(About this exercise): Report every line of the data where the string "Focus" appears.

:::::

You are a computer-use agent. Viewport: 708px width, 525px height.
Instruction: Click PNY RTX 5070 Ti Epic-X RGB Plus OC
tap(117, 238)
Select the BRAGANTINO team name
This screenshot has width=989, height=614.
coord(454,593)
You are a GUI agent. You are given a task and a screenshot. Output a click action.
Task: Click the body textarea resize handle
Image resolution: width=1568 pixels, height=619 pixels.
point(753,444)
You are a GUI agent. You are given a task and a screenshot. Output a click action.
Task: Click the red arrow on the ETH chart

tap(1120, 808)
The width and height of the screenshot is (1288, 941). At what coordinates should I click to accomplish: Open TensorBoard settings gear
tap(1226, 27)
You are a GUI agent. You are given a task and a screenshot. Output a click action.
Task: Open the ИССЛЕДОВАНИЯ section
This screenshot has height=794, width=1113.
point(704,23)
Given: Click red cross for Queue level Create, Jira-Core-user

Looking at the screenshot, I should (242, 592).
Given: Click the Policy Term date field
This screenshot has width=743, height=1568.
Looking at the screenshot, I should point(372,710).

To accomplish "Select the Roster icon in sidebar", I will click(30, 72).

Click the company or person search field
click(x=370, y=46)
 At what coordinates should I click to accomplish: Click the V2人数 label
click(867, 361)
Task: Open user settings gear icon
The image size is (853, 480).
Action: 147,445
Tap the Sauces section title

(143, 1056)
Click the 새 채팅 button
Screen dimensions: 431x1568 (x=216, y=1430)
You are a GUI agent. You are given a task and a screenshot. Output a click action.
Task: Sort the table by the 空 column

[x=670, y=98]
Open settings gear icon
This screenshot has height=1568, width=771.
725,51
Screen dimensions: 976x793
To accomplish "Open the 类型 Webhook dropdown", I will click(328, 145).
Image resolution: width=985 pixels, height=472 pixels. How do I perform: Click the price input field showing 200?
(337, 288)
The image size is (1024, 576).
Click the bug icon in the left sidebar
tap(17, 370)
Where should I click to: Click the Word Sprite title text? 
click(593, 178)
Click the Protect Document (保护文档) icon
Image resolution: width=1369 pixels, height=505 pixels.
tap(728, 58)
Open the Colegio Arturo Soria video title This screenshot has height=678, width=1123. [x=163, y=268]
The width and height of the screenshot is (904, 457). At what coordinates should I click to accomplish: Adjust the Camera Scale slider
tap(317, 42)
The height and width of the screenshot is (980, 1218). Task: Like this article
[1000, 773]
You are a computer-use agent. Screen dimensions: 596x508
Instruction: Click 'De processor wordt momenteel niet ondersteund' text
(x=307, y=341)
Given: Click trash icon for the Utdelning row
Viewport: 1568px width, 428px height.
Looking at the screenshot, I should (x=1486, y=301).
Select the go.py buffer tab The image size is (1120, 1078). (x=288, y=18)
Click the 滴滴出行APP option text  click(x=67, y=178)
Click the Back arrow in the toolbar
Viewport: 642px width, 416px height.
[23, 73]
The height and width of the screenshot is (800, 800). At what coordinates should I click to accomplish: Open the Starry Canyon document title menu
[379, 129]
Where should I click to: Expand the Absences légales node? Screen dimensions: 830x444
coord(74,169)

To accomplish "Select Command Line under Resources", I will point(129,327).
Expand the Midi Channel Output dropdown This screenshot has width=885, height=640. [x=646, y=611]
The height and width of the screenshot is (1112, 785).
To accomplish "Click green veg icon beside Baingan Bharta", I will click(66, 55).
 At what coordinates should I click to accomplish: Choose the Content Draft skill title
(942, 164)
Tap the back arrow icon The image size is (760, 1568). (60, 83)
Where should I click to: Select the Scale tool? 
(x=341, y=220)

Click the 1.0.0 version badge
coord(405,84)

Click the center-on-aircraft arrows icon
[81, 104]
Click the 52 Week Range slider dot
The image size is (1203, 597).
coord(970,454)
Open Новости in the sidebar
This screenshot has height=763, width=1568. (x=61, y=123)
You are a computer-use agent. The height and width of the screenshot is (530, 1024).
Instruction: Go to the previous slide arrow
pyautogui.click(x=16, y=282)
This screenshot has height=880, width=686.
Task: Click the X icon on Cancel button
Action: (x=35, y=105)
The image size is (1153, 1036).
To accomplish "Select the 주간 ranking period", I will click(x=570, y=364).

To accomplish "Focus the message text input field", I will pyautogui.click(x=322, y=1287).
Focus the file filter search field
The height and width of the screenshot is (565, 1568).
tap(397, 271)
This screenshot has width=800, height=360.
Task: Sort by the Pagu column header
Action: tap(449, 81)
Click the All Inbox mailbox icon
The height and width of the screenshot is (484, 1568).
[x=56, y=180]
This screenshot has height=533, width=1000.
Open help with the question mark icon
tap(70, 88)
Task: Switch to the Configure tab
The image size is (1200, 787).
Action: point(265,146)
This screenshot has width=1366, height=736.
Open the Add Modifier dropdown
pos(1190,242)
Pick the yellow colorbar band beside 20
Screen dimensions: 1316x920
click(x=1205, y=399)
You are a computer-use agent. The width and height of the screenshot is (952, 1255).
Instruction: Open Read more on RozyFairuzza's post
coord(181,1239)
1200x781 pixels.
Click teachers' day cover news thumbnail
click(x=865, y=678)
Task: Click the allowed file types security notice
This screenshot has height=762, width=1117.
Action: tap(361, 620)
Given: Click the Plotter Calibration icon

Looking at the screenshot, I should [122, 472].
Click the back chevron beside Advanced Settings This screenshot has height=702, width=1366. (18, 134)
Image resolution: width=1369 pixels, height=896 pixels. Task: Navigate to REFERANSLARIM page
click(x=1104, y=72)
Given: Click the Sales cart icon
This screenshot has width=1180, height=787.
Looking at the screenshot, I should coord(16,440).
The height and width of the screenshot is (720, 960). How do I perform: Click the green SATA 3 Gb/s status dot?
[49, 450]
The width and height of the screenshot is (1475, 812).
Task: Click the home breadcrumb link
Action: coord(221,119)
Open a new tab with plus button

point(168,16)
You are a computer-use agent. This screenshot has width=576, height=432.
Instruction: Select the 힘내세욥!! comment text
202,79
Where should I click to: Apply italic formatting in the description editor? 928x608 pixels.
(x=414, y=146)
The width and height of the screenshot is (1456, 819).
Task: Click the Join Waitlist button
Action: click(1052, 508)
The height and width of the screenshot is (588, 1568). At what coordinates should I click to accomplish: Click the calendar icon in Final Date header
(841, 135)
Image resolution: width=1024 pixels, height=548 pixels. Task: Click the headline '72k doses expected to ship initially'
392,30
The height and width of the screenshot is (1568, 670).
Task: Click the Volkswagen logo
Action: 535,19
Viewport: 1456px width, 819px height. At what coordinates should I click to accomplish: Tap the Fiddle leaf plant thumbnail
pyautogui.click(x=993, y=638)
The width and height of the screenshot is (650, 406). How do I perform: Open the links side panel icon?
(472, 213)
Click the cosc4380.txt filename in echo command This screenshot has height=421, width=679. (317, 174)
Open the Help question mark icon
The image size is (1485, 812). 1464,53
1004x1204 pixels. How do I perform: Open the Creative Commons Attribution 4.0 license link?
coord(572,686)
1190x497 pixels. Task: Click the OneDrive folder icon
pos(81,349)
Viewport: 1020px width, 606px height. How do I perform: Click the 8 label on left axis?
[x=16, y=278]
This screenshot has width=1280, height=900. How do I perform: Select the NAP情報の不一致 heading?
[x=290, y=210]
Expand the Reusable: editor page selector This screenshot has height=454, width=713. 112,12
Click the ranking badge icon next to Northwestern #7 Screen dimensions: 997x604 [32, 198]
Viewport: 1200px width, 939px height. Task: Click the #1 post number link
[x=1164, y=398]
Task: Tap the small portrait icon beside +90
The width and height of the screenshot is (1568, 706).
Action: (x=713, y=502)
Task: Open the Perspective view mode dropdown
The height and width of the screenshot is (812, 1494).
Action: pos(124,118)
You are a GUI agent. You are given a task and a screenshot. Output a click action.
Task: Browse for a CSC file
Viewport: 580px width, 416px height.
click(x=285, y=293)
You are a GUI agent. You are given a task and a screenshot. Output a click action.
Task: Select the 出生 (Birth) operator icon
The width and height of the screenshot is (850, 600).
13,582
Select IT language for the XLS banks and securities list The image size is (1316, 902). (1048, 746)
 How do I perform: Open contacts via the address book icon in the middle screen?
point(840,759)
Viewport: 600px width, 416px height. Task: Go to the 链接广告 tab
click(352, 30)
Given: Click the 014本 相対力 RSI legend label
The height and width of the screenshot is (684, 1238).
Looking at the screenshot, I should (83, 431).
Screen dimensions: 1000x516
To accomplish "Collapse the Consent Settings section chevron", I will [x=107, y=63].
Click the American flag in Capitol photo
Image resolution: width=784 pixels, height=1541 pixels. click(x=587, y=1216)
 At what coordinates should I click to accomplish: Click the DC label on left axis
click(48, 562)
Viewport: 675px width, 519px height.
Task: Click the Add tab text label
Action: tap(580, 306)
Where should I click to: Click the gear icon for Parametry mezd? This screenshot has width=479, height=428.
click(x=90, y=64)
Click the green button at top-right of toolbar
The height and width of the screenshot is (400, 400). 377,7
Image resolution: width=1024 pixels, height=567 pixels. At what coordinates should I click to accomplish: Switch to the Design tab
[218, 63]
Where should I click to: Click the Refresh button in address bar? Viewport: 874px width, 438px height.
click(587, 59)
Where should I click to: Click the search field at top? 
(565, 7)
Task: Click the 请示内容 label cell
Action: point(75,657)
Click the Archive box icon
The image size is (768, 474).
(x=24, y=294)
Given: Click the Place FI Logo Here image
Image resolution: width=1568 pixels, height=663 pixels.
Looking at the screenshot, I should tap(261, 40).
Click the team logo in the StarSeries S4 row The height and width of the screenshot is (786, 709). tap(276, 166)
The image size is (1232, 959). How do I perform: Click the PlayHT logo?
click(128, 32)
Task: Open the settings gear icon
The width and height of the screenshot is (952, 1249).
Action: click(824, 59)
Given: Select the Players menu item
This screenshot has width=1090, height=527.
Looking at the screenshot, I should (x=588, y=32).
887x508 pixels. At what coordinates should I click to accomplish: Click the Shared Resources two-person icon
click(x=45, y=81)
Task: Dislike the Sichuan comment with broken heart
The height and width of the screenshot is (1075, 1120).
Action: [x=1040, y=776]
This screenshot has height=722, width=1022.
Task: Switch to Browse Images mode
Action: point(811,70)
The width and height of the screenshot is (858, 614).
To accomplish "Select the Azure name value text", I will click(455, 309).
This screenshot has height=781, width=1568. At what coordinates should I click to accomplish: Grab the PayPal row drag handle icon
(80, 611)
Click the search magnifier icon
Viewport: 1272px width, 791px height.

:::::

(Response area):
To accomplish "Focus the message text input field", I will pyautogui.click(x=322, y=1287).
Focus the file filter search field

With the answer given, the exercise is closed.